The other consideration with respect to industrial AI is that intellectual property can be developed at the labelling step itself. In the world of data-centric AI, the label structures you use are in themselves architectural design choices that may give your system competitive advantages. Using common ontologies or open source labels nullifies this potential advantage. These choices are difficult to make a priori and often require some empirical analysis to get right. Thus, similar to how annotation pipelines should be iterative, converging on the right label structure should itself also be an iterative process guided by experimentation.


Includes: Data splitting, efficient data loading, training and re-training, active learning

Model-centric AI: I trained my model and see the results in weights and biases! Hmm, they don’t look good, let me write some code to fix it.

Data-centric: I trained my model and see the results in weights and biases! Hmm, they don’t look good, let me check my dataset to see what’s wrong.

The model training and validation processes look very similar for both model-centric and data-centric approaches. The major difference is the first place a data scientist looks when they go to improve performance. A model-centric view will unsurprisingly check the model. Is there a bug in the model code? Did I use a wide enough scope of hyper parameters? Should I turn on batch normalization? A data-centric view will (also unsurprisingly) focus on the data. Did I train on the right data? Is this failing for specific subsets of the data? Are there errors in my annotations?
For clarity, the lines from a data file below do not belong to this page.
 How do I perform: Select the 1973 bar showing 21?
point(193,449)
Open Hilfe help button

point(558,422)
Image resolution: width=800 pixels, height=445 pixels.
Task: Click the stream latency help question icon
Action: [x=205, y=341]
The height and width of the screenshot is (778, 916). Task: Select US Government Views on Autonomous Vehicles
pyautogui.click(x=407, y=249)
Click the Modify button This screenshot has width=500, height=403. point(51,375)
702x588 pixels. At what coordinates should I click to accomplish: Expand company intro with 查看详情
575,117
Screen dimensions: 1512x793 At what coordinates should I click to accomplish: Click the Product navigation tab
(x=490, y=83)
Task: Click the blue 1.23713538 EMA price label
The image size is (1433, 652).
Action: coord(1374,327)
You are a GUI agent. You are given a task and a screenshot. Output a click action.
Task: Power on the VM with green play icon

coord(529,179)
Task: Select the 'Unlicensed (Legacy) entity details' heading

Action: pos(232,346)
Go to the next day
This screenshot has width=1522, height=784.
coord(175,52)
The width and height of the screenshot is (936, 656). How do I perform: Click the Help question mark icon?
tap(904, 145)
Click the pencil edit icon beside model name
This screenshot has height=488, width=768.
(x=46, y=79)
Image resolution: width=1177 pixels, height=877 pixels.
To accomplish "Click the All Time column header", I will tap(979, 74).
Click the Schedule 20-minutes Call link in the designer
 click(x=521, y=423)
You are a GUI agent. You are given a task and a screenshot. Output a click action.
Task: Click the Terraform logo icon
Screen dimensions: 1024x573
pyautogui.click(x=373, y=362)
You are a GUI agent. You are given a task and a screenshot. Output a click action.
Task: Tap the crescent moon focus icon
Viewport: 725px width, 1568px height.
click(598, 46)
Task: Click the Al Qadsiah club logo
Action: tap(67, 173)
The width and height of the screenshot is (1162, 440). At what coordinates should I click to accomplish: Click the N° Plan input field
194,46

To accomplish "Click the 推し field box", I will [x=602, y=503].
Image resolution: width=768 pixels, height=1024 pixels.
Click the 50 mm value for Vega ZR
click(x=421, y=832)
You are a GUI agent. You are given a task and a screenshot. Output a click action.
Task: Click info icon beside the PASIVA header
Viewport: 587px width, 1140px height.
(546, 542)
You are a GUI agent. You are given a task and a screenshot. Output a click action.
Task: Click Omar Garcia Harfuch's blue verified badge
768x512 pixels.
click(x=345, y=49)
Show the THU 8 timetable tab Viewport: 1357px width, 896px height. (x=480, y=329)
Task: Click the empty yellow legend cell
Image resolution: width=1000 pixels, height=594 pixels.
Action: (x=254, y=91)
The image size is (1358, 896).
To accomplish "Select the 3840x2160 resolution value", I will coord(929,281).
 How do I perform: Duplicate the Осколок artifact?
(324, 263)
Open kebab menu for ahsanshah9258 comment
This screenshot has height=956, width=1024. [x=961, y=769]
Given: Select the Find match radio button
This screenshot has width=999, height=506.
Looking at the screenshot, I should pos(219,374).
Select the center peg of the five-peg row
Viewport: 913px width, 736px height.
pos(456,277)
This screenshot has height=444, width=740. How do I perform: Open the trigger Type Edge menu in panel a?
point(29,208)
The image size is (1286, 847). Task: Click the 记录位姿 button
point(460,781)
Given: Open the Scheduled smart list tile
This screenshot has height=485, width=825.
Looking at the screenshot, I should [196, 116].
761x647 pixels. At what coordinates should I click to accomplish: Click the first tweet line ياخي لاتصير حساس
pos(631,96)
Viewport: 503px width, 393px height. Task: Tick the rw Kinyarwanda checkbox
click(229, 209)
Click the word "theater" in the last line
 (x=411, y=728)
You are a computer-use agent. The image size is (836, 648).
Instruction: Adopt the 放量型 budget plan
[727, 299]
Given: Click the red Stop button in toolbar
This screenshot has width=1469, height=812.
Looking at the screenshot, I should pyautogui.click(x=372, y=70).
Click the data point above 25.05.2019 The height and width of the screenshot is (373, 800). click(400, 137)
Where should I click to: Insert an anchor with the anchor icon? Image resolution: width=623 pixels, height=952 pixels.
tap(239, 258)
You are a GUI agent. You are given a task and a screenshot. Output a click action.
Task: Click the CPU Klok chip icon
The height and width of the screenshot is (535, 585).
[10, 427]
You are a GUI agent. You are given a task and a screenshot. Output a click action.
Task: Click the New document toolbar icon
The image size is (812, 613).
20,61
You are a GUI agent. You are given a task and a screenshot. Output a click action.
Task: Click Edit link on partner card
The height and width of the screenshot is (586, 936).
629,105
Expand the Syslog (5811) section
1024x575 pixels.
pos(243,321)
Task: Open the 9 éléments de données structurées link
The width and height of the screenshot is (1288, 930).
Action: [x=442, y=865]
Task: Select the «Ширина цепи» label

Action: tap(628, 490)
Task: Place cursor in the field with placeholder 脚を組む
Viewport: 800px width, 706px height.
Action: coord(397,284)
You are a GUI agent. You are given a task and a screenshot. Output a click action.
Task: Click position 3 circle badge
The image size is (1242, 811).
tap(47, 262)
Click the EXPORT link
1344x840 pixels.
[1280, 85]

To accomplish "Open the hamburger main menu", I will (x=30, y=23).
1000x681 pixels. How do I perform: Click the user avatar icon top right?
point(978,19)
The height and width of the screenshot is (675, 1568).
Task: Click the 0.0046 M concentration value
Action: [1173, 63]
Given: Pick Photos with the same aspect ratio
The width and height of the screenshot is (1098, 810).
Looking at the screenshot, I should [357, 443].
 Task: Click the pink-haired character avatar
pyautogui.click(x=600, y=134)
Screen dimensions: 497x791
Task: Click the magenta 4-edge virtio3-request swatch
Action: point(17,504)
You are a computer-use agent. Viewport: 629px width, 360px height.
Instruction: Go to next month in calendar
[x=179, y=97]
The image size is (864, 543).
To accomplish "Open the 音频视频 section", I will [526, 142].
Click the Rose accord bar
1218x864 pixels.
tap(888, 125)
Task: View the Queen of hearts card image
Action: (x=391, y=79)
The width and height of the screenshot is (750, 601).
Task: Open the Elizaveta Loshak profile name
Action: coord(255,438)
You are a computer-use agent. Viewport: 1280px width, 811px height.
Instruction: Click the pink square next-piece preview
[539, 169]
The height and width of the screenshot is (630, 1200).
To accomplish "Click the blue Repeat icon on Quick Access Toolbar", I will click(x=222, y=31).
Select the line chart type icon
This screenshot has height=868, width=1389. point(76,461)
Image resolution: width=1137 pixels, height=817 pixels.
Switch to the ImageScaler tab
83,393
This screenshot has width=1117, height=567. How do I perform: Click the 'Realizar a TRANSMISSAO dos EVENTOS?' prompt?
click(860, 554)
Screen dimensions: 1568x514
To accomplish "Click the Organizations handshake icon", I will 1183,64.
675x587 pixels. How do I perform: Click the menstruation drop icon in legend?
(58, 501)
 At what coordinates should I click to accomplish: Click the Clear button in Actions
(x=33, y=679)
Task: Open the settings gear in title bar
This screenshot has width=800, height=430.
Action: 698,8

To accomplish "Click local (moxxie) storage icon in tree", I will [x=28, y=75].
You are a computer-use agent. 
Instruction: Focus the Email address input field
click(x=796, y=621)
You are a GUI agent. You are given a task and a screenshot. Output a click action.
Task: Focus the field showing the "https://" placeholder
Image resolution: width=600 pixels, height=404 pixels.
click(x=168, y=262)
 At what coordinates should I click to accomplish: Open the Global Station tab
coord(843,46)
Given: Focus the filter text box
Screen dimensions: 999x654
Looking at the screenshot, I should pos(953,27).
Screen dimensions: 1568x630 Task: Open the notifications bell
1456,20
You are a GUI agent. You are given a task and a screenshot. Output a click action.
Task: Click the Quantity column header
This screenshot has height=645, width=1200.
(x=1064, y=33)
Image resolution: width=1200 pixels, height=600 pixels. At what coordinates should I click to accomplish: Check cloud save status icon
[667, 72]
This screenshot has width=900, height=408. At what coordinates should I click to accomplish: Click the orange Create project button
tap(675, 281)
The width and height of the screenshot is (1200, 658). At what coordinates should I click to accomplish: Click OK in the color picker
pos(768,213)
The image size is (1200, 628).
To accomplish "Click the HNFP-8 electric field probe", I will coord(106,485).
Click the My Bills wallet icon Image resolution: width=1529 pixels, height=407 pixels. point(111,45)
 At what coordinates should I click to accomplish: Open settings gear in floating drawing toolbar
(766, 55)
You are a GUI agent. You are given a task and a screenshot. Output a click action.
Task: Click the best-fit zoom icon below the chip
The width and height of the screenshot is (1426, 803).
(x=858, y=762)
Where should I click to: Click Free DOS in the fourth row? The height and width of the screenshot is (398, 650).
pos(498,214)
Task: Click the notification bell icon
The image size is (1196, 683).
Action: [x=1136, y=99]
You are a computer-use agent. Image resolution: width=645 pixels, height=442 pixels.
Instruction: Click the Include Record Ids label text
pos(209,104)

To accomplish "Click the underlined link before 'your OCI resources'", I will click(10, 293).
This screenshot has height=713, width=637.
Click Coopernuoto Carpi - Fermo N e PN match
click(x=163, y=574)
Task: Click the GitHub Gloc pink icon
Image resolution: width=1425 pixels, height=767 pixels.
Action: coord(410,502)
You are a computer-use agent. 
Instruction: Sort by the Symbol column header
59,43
When ( model ) training goes wrong

The actionable insight here is that when ideating on potential performance improvements post training, start with the data. Sub-optimality can of course originate from a wide menu of causes, but the thesis of data-centric AI is that to build sustainable high-performing AI systems, much more care needs to go into getting the data layer right. Failure modes in this domain can be quite subtle, so careful thought is often required and can lead to deeper insight and understanding of the problem space. Because it is subtle, debugging your data after training also requires lining up all of the above steps of the SMART pipeline correctly. And like most of the other steps, training is not a one-off process in the pipeline, but dynamic and iterative and feeding the other steps. Training is not the end of a linear pipeline, only the middle of a circular one.


To summarize, for more effective data-centric AI:

  • Find clever ways to source your data
  • Invest in good data engineering resources for dataset management
  • Setup continuous annotation generating and monitoring pipelines
  • Think about debugging your data first, before your models

While seemingly obvious, there are no shortage of companies that we have seen that fail to think about many of the points above. They don’t realize that they don’t necessarily need to have smarter or more sophisticated models than their competitors, they just need better data than they do. While probably not as ostensibly fun as reading a paper about the latest model that improved on an open source benchmark, a data-centric approach is our best bet to make AI a practical reality for the everyday world.